Is coconut oil healthier than other oils? Is it good for your heart? Will it help you lose belly fat or clear up your skin?
Everyone seems to be crazy for coconut oil these days. Culinary types love the taste and versatility that the oil provides while others think they should use it to help lower cholesterol, lose belly fat or fend off chronic diseases.
But before you make an oil change, there’s more to the story and you have to buy the right kind of coconut oil.
Coconut Oil Nutrition: It’s 87% Saturated Fat!
It’s true: Coconut oil is naturally rich in saturated fat, with 12-13 grams of saturated fat per tablespoon. In fact, it has more saturated fat than lard, butter and any of the popular vegetables oils like olive oil, corn, canola, safflower or soybean oils. That’s what makes it so firm and solid at room temperature. While the major saturated fat in coconut oil is lauric acid, it’s unclear whether or not this specific saturated fat is less unhealthy than other saturated fats.
Saturated fat is like blood sludge that raises harmful LDL cholesterol levels and the American Heart Association recommends that we keep saturated fat to less than 7% of total calories. For a woman, that’s no more than 14 grams of saturated fat a day—or about what you get in a tablespoon of coconut oil.
In addition, like all oils, a tablespoon of coconut oil is 120 calories, so when losing weight, reducing total calorie intake is essential so a lot of oil of any type makes it hard to keep calories in check.
At this time, experts at most health organizations as well as Harvard School of Public Health, Mayo Clinic and Cleveland Clinic recommend using it sparingly due to its saturated fat and calorie counts. In addition, I know of several RDs that say that clients who added more coconut oil to their diets often experienced increases in harmful cholesterol levels too. In fact, one of my colleagues said a patient’s LDL-cholesterol went from 90 to 168 after using 2Tbs daily in 5 months (she started taking it after hearing is was supposed to be good for her.
The research conducted and published to date on coconut oil has used virgin coconut oil, which is much different than the mass produced coconut oil that’s produced from dried coconut, and is most readily available in the supermarkets. Like extra virgin olive oil, virgin coconut oil provides natural antioxidants that are stripped out of more processed oils. In addition, there are few human clinical trials using coconut oil that are available to back up most of the popular claims. If you’re going to purchase coconut oil, be sure it’s the virgin oil, and you can expect to pay about $10-20.00 for a 16-oz bottle.

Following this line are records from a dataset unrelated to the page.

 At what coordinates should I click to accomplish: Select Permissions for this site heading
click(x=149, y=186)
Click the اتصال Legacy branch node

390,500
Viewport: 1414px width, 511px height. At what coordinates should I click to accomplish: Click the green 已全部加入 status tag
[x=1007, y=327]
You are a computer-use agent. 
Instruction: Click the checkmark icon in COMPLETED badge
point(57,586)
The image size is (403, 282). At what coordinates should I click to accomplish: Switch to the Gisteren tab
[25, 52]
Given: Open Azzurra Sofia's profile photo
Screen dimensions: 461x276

The Bottom Line on Coconut Oil
Using coconut oil when cooking and baking many dishes is okay and may provide some health benefits but certainly won’t hurt you. Ingesting tablespoons of coconut oil for its health benefits is not yet recommended. If you’re struggling to lose weight, you’ll need to limit total calories so keep in mind that all fats contain 9 calories per gram, or 120 calories per tablespoon, so they pack in more than twice the calorie per weight compared to protein or carbohydrates.